Menurut Ali, status kepemilikan hak pakai sudah tercantum dalam PP No.40/ 1996 tentang Hak Guna Usaha, Hak Guna Bangunan, dan Hak Pakai Atas Tanah.
Beleid tersebut juga mengatur peralihan hak pakai yang disebabkan oleh jual beli, tukar menukar, penyertaan dalam modal, hibah, dan pewarisan. Artinya, ada kepastian hukum perihal hak pakai yang bersifat transferable (bisa dipindahtangankan) dan akan menjadi daya tarik orang asing untuk membeli properti di tanah air.
Selain itu, PP No.40 Tahun 1996 menyatakan hak pakai dapat dijaminkan dengan hak tanggungan, sehingga konsumen bisa mengakses fasilitas perbankan atau bankable.
“Agar hak pakai properti oleh asing yang transferable dan bankable itu berjalan efektif di pasar perlu kecocokan adanya kebijakan fiskal dan regulasi perbankan. Potensi pemasukan pajak atas akumulasi PPnBM, PPN, PPh yang mencapai 40% itu diharapkan terlaksana secara konkret,” ujarnya.

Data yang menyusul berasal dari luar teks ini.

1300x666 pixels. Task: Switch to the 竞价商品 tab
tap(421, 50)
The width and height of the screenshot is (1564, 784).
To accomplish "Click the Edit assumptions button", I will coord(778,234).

Selain status kepemilikan yang bersifat transferable dan bankable, sambung Ali, pasar asing sangat tertarik membeli properti di Indonesia karena harganya masih jauh lebih murah dibandingkan properti kelas mewah di negara lain.

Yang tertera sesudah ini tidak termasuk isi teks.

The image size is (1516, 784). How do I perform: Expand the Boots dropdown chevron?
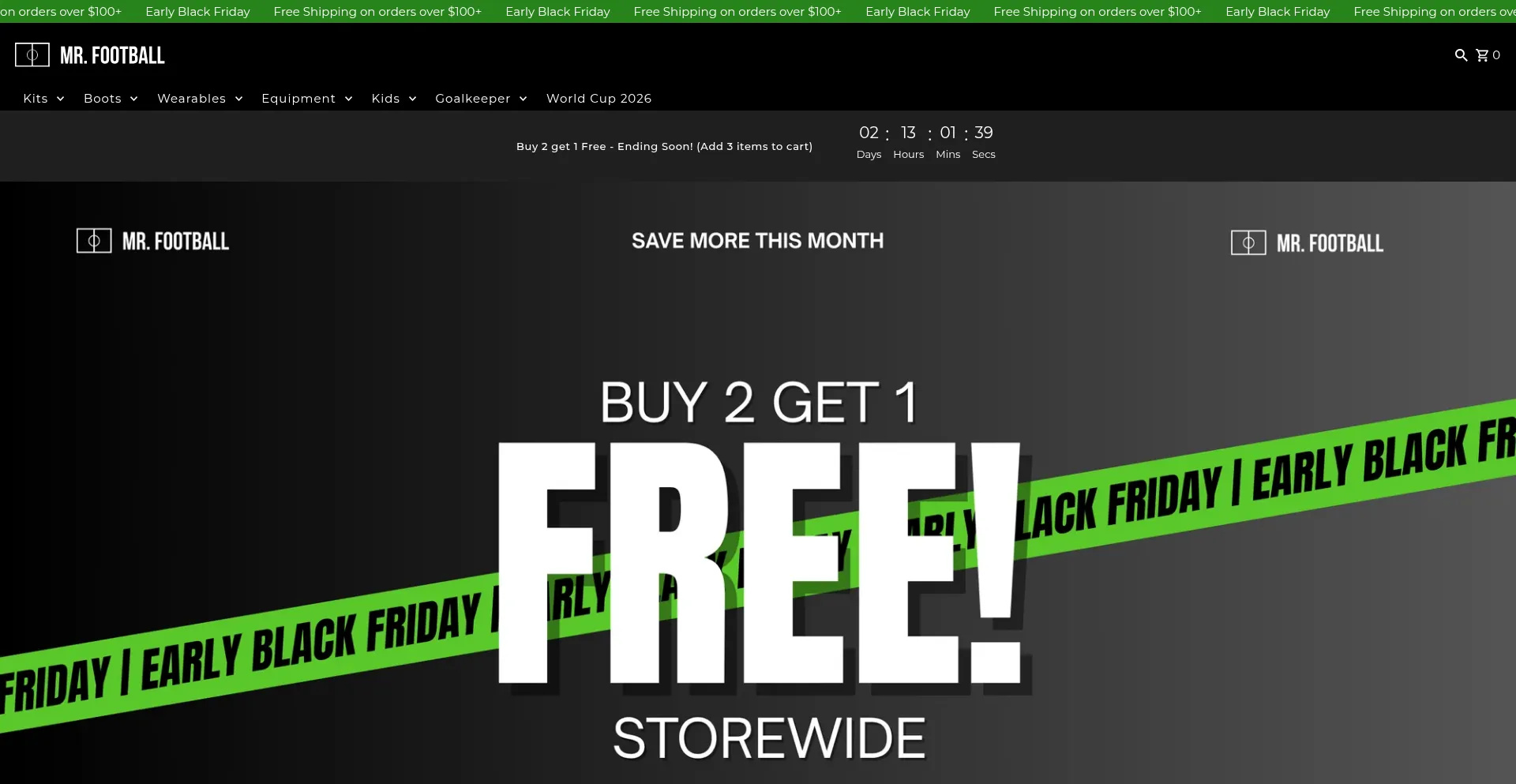coord(133,99)
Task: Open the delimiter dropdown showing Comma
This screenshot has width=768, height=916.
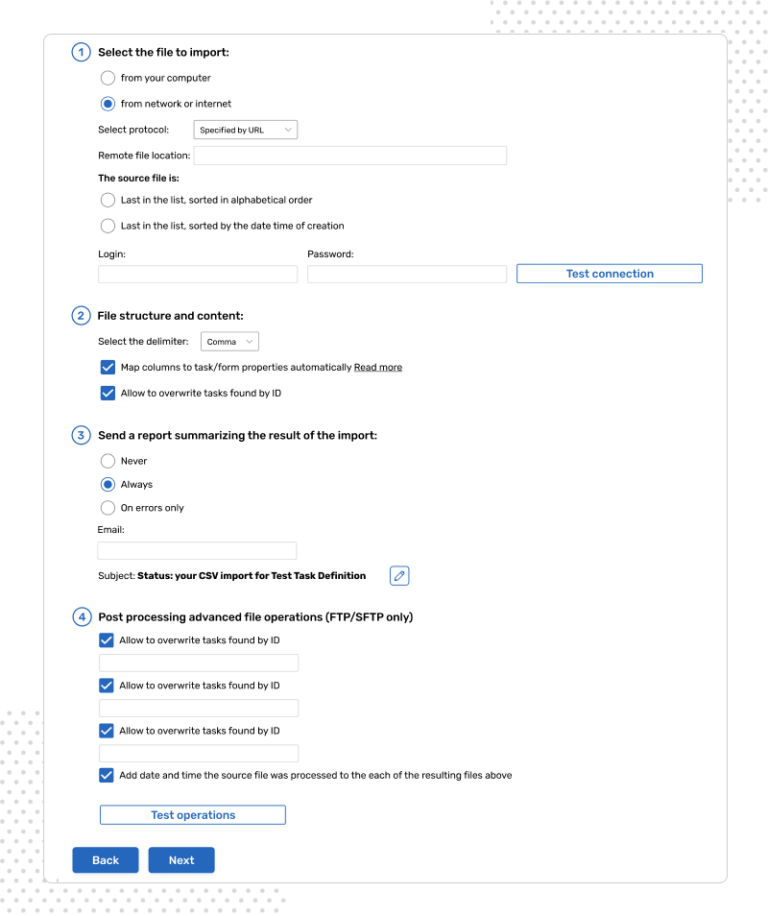Action: [229, 341]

Menurutnya, di luar persoalan yuridis, pemerintah perlu membuat regulasi pembatasan kepemilikan properti oleh asing berdasarkan zonasi untuk kota-kota besar atau tujuan wisata, seperti Jakarta dan Bali. Tujuannya untuk mengendalikan harga properti dan harga tanah agar tetap bisa diakses masyarakat.